── Dataset ──

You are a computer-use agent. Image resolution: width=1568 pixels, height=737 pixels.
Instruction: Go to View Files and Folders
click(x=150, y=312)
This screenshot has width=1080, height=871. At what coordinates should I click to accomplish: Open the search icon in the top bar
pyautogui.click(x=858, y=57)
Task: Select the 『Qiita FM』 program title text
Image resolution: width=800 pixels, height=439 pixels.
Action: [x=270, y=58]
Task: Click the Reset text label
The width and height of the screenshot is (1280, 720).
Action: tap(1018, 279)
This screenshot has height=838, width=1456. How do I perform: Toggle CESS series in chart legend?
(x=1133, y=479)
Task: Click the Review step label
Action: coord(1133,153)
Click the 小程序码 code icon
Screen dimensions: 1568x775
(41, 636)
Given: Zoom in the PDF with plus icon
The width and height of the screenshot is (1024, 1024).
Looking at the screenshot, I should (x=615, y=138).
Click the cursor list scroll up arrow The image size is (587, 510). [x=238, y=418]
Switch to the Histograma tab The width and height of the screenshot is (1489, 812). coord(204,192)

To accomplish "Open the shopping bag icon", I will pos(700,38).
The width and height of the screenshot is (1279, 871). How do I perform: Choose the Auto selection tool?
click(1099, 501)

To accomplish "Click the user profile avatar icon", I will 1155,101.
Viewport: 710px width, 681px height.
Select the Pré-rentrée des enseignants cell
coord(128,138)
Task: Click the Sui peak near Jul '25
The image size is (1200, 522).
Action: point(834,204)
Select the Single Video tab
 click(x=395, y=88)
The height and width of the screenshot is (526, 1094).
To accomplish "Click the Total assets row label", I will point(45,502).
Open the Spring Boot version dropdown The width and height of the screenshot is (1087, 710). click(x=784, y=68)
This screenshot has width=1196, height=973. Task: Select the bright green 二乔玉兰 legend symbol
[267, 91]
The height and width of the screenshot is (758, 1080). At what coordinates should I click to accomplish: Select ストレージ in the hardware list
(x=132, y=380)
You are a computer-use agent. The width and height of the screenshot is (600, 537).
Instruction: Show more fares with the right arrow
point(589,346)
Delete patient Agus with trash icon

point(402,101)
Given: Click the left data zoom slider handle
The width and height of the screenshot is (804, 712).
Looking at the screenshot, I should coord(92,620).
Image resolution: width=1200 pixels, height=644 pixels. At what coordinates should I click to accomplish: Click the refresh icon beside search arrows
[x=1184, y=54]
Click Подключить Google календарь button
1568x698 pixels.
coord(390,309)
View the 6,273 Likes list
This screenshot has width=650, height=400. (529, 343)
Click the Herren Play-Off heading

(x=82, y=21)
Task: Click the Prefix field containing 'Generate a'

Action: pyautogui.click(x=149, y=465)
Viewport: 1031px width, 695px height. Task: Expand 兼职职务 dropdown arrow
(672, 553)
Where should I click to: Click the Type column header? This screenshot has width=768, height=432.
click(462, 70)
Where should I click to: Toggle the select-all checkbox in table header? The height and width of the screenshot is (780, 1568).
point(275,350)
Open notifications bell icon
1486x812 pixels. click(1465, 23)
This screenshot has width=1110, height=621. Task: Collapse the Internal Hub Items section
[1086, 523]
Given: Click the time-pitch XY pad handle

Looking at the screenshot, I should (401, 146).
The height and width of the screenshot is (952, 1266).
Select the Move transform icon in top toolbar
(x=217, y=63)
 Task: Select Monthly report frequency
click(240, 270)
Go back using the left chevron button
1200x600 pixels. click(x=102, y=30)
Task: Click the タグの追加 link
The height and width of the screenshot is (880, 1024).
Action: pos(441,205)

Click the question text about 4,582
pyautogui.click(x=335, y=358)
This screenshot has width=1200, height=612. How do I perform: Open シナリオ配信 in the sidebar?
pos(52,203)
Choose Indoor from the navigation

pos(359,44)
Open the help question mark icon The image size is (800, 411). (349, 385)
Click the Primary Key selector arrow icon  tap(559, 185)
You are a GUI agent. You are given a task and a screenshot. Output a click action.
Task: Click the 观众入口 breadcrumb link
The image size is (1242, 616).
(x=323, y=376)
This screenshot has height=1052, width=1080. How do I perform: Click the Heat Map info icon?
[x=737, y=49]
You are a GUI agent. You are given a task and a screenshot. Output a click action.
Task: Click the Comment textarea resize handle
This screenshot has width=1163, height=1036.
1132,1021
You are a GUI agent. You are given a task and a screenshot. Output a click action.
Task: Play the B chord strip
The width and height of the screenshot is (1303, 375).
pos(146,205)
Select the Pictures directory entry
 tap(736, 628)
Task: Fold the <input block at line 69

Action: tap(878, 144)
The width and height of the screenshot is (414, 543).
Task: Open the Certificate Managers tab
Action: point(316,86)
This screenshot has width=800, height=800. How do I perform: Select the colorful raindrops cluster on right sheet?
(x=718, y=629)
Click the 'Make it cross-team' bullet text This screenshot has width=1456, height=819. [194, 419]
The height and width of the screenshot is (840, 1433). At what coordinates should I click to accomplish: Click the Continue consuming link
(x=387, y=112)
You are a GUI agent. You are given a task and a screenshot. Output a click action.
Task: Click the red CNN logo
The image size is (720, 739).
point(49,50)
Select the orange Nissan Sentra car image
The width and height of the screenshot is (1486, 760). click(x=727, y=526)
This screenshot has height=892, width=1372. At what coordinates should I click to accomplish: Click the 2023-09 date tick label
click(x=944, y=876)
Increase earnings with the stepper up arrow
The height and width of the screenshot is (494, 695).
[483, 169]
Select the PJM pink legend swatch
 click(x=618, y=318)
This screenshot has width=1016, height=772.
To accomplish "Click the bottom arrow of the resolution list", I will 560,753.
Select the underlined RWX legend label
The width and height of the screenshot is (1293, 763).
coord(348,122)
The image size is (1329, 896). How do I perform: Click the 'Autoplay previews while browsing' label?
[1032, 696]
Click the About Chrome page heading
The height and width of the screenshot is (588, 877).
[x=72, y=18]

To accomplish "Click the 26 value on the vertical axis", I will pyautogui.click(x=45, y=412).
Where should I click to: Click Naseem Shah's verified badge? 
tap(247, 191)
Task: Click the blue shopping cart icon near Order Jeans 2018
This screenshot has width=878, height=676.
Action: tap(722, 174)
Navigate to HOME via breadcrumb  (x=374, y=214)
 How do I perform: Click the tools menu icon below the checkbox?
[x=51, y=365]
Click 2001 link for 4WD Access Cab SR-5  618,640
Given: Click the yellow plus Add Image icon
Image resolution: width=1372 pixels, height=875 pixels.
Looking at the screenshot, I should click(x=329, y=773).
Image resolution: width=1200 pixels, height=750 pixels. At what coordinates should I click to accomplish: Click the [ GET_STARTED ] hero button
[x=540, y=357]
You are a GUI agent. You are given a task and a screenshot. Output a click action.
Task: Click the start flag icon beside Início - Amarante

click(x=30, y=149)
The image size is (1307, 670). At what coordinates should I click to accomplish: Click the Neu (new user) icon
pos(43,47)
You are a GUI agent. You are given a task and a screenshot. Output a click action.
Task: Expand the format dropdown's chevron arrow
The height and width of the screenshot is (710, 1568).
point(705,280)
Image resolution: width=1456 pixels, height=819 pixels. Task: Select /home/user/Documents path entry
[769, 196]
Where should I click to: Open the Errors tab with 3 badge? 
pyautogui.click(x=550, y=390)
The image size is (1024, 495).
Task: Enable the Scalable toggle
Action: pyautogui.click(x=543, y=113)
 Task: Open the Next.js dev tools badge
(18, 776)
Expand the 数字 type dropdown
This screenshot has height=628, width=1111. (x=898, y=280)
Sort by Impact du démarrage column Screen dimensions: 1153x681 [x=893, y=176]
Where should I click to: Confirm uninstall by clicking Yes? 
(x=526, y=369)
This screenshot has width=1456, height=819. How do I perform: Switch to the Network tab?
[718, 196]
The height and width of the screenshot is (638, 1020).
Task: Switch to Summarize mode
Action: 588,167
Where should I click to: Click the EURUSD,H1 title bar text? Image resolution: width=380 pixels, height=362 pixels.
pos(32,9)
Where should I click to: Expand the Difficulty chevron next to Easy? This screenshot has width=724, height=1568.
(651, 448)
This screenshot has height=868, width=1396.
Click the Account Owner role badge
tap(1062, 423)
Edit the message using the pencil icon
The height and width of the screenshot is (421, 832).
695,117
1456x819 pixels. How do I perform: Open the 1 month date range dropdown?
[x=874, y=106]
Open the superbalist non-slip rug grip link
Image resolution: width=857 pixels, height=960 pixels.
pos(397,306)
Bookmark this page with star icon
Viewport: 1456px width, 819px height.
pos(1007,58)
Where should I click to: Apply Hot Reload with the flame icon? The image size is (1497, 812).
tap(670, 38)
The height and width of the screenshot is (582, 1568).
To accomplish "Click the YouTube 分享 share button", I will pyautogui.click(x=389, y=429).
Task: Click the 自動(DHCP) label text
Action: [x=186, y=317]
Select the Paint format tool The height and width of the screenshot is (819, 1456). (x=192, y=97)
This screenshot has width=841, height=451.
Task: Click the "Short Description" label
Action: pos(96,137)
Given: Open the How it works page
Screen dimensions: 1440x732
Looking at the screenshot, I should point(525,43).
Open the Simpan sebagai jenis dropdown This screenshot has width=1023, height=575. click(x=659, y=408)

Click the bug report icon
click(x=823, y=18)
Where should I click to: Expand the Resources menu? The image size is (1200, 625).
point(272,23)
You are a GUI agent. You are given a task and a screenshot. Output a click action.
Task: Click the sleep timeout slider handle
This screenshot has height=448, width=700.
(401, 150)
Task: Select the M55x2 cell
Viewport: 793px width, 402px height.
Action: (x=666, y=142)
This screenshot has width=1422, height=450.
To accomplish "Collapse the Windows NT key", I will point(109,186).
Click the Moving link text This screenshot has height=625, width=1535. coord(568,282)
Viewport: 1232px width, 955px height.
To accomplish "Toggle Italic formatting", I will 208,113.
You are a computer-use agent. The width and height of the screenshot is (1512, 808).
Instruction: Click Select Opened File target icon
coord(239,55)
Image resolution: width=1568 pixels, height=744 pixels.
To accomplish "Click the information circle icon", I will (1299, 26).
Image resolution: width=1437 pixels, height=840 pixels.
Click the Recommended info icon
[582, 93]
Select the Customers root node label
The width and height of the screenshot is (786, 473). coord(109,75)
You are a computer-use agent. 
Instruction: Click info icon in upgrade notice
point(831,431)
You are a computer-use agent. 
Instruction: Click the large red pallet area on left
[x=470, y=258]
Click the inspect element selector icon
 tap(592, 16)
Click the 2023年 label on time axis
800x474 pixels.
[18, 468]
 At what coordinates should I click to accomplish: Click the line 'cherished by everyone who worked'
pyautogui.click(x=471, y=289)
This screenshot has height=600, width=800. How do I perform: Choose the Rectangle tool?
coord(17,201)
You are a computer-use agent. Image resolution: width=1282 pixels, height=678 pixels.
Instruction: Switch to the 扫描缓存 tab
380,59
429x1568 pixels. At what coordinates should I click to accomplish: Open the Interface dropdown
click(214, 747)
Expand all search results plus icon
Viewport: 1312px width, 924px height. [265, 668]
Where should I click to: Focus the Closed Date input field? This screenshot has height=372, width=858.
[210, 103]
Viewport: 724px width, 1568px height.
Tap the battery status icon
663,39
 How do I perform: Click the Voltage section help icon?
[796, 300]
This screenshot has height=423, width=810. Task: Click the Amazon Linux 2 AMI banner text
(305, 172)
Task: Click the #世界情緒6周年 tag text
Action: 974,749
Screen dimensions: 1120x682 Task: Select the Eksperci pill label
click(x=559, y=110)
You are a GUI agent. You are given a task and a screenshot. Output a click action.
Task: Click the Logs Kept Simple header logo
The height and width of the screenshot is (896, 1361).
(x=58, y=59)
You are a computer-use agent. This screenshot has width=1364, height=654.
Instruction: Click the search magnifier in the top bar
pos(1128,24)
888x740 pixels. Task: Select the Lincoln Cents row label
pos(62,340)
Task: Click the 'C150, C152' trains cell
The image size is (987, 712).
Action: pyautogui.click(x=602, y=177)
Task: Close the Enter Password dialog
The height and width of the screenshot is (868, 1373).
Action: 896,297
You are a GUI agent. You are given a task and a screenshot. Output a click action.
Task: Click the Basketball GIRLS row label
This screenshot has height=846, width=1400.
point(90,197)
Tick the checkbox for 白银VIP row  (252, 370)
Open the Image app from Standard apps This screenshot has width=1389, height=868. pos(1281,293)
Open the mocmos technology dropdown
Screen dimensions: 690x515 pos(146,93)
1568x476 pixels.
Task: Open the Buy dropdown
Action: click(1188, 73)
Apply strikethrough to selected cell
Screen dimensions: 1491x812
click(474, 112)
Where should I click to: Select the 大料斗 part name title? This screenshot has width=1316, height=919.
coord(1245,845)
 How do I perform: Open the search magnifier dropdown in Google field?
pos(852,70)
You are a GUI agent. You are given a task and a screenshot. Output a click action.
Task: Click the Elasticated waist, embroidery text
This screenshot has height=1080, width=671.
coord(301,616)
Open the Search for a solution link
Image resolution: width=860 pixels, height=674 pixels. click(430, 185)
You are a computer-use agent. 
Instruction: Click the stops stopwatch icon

───

### Work to be completed:
Rewrite the stretch from the line that contains "1456x819 pixels. How" through the line that contains "[x=470, y=258]", replacing "dropdown" with "drop-down list" and leaving all else unchanged.

### Correct answer:
1456x819 pixels. How do I perform: Open the 1 month date range drop-down list?
[x=874, y=106]
Open the superbalist non-slip rug grip link
Image resolution: width=857 pixels, height=960 pixels.
pos(397,306)
Bookmark this page with star icon
Viewport: 1456px width, 819px height.
pos(1007,58)
Where should I click to: Apply Hot Reload with the flame icon? The image size is (1497, 812).
tap(670, 38)
The height and width of the screenshot is (582, 1568).
To accomplish "Click the YouTube 分享 share button", I will pyautogui.click(x=389, y=429).
Task: Click the 自動(DHCP) label text
Action: [x=186, y=317]
Select the Paint format tool The height and width of the screenshot is (819, 1456). (x=192, y=97)
This screenshot has width=841, height=451.
Task: Click the "Short Description" label
Action: pos(96,137)
Given: Open the How it works page
Screen dimensions: 1440x732
Looking at the screenshot, I should point(525,43).
Open the Simpan sebagai jenis drop-down list This screenshot has width=1023, height=575. click(x=659, y=408)

Click the bug report icon
click(x=823, y=18)
Where should I click to: Expand the Resources menu? The image size is (1200, 625).
point(272,23)
You are a GUI agent. You are given a task and a screenshot. Output a click action.
Task: Click the sleep timeout slider handle
This screenshot has height=448, width=700.
(401, 150)
Task: Select the M55x2 cell
Viewport: 793px width, 402px height.
Action: (x=666, y=142)
This screenshot has width=1422, height=450.
To accomplish "Collapse the Windows NT key", I will point(109,186).
Click the Moving link text This screenshot has height=625, width=1535. coord(568,282)
Viewport: 1232px width, 955px height.
To accomplish "Toggle Italic formatting", I will 208,113.
You are a computer-use agent. The width and height of the screenshot is (1512, 808).
Instruction: Click Select Opened File target icon
coord(239,55)
Image resolution: width=1568 pixels, height=744 pixels.
To accomplish "Click the information circle icon", I will (1299, 26).
Image resolution: width=1437 pixels, height=840 pixels.
Click the Recommended info icon
[582, 93]
Select the Customers root node label
The width and height of the screenshot is (786, 473). coord(109,75)
You are a computer-use agent. 
Instruction: Click info icon in upgrade notice
point(831,431)
You are a computer-use agent. 
Instruction: Click the large red pallet area on left
[x=470, y=258]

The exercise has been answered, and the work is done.